I keep pepper spray in my purse just in case any peppers try to attack me.
[we both wake up in a panic]
her: i dreamed you died
me: I DREAMED YOU LEFT ME ALONE AT THE GROCERY CHECKOUT LINE TO GRAB ANOTHER ITEM
The moon landing was faked. They actually went to Mars, and I can prove it.
I thanked my husband for favoriting one of my tweets and he said: ‘Ya that was an accident.’
Calling in noise complaints on my own home so my neighbor thinks I’m cool
Garfield: I hate Mondays
Therapist: You don’t even have a job
I swear to god after this election I’m taking a long break from social media for 2-3 hours
MOM: One more word and you are grounded missy
ME: (terrified of being electrocuted) Yay!

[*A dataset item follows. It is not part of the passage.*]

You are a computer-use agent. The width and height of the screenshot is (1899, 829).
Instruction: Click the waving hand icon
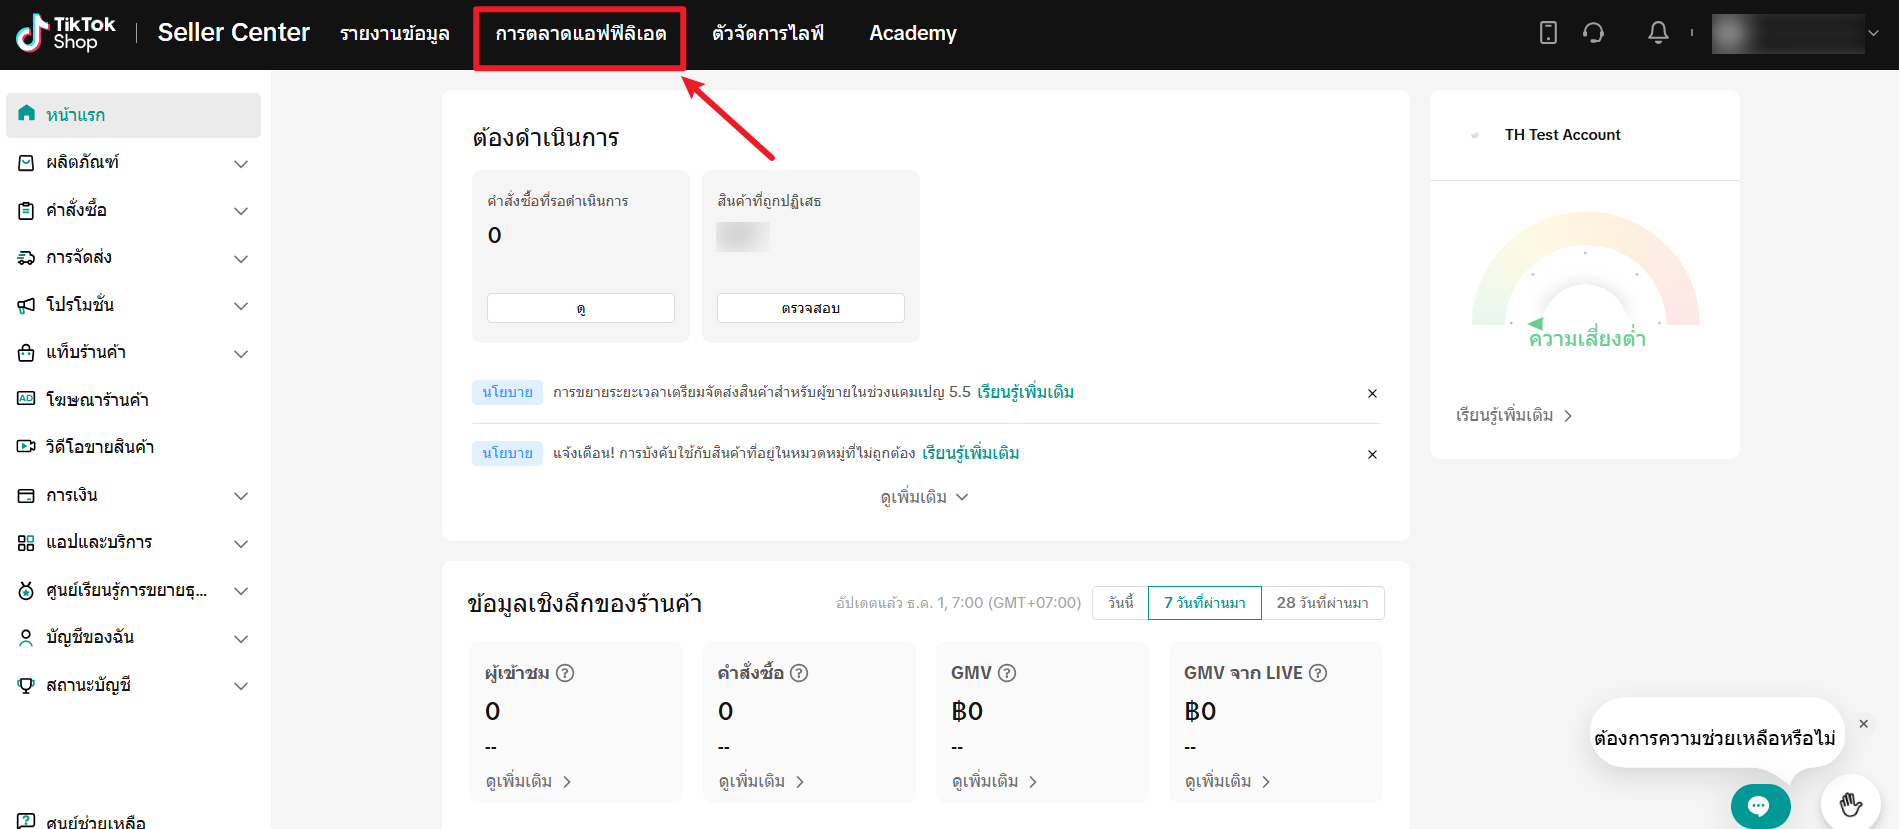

The cynicism of those who urge me not to do what I can to help the Nigerian royal family.
If they could just figure out how to put fluoride in beef jerky I wouldn’t have to brush my teeth ever again.
Not to brag, but I’ve seen Barbie naked.
The five second rule doesn’t apply to babies. You can pick them up anytime after dropping.
how to have good hair:
– have bad hair
– walk around like you have that hair on purpose
There’s no “u” in employee. You’re fired.
Me: At least I’ve lost 5 lbs over the past week because of my depression
Therapist: Great, but happiness is our focus, not your weight loss, and you may gain it back once you achieve the feeli-
Me: OH MY GOD PEGGY CAN YOU JUST LET ME HAVE THIS ONE
I got the words yakuza and jacuzzi confused the other day.
Now I’m in hot water with the Japanese mafia.
Fill in the blank song lyric “You are always on my __________”…
Wrong answers only !
NO I DON’T KNOW WHY MY KITCHEN ALWAYS SMELLS LIKE BURNT FOREARM HAIR
sometimes the people that hurt us the most are the people with nunchucks
yes lassie?
“bark”
Timmy’s in the well and you pissed in my slippers and you told me about Timmy first so I wouldn’t get mad
“bark”
smart
Etiquette advice please: I can smell that my neighbour’s grilling burgers
Do I bring my own paper plate or is he obligated to provide one
I only fight in alleys so I can put them in a dumpster after I win
Kid: MOM WHERE ARE YOU
M: upstairs
K: WHERE?
M: upstairs
K: UPSTAIRS?
M: yes
K: UPSTAIRS OF THIS HOUSE?
M: what the? yes
K: ARE YOU UPSTAIRS
Toddler: I have a cute fat belly, you have a fat belly
Me:
Did you know pigs have orgasms that last 30 minutes?
This is God thanking them for bacon.